SLICE OF LIFE
the strep throat edition
On Sunday night Olive had a low high fever. This is actually rare for her. Usually she has a raging fever that takes over after a low grade fever and I feel terrified for 48 hours while her body burns up whatever virus had to audacity to enter. It’s a ferocious process that I’ve come to respect, which doesn’t mean that I don’t administer Advil at night for my own peace of mind. When she was little I’d stay up in the same bed, sometimes wiping her head with wet towels. In the morning she’d ask if it was me that was licking her head like a little kitty mamma and I’d be glad that I did it.
But 101.1 is unusual and so I just watched it as the coughing progressed. No school for two more days after break and one visit to the doctor to rule out the flu and get the look when I ask about pneumonia. I just mention that it was going around school and in fact we had gotten an email about it which means it must have REALLY been going around. But the thing Olive is complaining about is a stomach ache which included some cramps that had made her double over with pain on Thanksgiving day.
On the phone with the on-call nurse we had tried to put together the few symptoms—a cough and a fever, with an outlier of stomach cramps, and like the doctor who would see her on Wednesday, they just didn’t fit together. A stomach cramp can sometimes be strep, she did mention, but strep without any sore throat wasn’t on my radar. So I was surprised when the culture came back positive at the office on Wednesday night.
It was the progressed fever that had alarmed me. On Wednesday, the third day out of school after the holiday, I had opened my laptop and played as many episodes of whatever kids show was necessary to get a bit of a break. In my room I did a little yoga and watched my horoscope and tried to shake the feeling of being oppressed by a kid’s illness, one I desperately loved. The world outside seemed to mock me with unseasonably warm weather—cheery days full of sun in December. When I went back into the living room Olive’s fever had spiked.

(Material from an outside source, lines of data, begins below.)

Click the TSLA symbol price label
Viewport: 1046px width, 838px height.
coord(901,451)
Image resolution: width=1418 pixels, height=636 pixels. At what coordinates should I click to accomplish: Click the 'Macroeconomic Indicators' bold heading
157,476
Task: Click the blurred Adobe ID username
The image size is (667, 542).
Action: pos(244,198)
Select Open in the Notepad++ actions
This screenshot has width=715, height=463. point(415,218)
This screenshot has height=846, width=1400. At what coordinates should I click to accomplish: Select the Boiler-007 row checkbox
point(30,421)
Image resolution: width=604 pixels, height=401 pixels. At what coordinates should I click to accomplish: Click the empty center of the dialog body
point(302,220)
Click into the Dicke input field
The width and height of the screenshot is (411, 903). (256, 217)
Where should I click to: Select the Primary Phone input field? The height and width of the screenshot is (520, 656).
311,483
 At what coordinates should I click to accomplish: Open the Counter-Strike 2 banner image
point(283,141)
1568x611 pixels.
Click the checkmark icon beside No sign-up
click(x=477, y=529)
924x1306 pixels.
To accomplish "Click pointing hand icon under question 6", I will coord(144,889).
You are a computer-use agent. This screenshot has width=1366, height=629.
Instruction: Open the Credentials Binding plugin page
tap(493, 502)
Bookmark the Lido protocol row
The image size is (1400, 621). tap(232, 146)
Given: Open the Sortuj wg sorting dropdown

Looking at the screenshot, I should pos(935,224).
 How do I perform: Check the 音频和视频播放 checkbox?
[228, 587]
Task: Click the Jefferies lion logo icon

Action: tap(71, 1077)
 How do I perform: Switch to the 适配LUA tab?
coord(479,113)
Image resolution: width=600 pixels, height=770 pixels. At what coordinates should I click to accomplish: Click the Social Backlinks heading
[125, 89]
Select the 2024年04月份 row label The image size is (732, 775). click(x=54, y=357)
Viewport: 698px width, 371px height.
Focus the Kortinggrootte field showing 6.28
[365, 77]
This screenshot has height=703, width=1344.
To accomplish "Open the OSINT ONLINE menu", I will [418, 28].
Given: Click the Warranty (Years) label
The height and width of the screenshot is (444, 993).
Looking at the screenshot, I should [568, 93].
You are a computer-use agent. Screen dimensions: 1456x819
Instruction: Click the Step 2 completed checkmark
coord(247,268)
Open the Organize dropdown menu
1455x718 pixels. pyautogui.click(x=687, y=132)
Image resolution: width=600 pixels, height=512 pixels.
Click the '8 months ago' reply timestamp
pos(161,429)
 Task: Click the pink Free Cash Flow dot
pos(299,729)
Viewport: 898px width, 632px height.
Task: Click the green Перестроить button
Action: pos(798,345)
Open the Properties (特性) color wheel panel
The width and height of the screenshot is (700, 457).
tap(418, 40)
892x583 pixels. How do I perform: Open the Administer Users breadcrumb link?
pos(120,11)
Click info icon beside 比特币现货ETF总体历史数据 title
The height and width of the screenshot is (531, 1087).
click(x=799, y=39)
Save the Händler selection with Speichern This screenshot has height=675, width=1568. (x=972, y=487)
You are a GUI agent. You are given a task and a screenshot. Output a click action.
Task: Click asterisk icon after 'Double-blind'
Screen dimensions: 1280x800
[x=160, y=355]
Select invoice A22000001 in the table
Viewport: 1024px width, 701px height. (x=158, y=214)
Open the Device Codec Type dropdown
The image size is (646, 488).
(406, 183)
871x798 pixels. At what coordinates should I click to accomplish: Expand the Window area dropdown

I rushed her back in for an urgent visit and I got the look again when I asked about pneumonia. This time the medical professional offered to lend me a spare stethoscope to listen in for myself. It wasn’t that I was opposed to learning new things but in that moment I didn’t want to play doctor. He was a strange young person with a cavalier manner who looked up things on google and thought out loud. I preferred this to the buttoned up person we’d seen on Monday who had actually missed a throat exam and culture, or maybe I hadn’t mentioned the stomach cramps. By the time we left we had a prescription for an antibiotic in at the pharmacy and I was texting Olive’s dad with the results of the test.
Enter my next level fear. Did I remember what the allergist had said about penicillin and the family of antibiotics recommended as an alternative? Was I supposed to remember? Were these notes incorporated into the portal?
That night was the worst. The moment between an antibiotic and the antibiotic working is what everyone kept telling me was the moment just before things start to get better. But it’s actually the moment when things get just a little bit worse. The cough brought up vomit and I was changing the sheets and then in the very middle of the night the fever meds wore off and it was all so brutal. Olive ended up describing taking medicine while being sick as too bumpy of a ride and I suggested an episode of eye candy to make the landing smoother. That did the trick.
I’m still in this place after administering an antibiotic to a kid who at one point in the past two days has hid under the bed. This morning she said, from the bathroom that that it wasn’t going well in there, which is normal for taking antibiotics but not normal for the body. After I write this I’ll enter the notes into the portal and hope that someone will write me back, though I’m sure the note will just affirm that this happens. Yogurt is recommended but also dairy is not advised. Personally I’m just trying to remember that every 12 hours does not mean two times a day.
Did I mention I’ve had a kid home from school for five days in a row? You know what else I’m doing is having a blast being a teacher. There’s a story in the works about some choir going kitties who encounter creatures who are disrupting a performance. Kids are not drawn to the three part act story, I’ve read in some literature, and yet this is the assignment. Beginning: situation and character. Middle: problem and character response. End: resolution and moral. To put a kids imagination in this structure is a fun but frustrating task: asking thing to be placed into time, for characters to be grounded in space, for puns to be funny but not quite the point.
I’m wondering whether I can use a term from Unicorn Academy, Olive asked. I am supporting a mash-up but I imagine this isn’t technically correct. The word in question is: fluff hoppers so I can’t suggest an alternative.
Throughout all this the cough is persistent and not a symptom of strep. I’m wearing a sweatshirt I wouldn’t be caught dead in outside our apartment and the yoga pants I put on last night for yoga have become pajamas. I hear Gloria’s words: I think you need something for yourself, ringing in my ears and I think right now that one thing is a shower.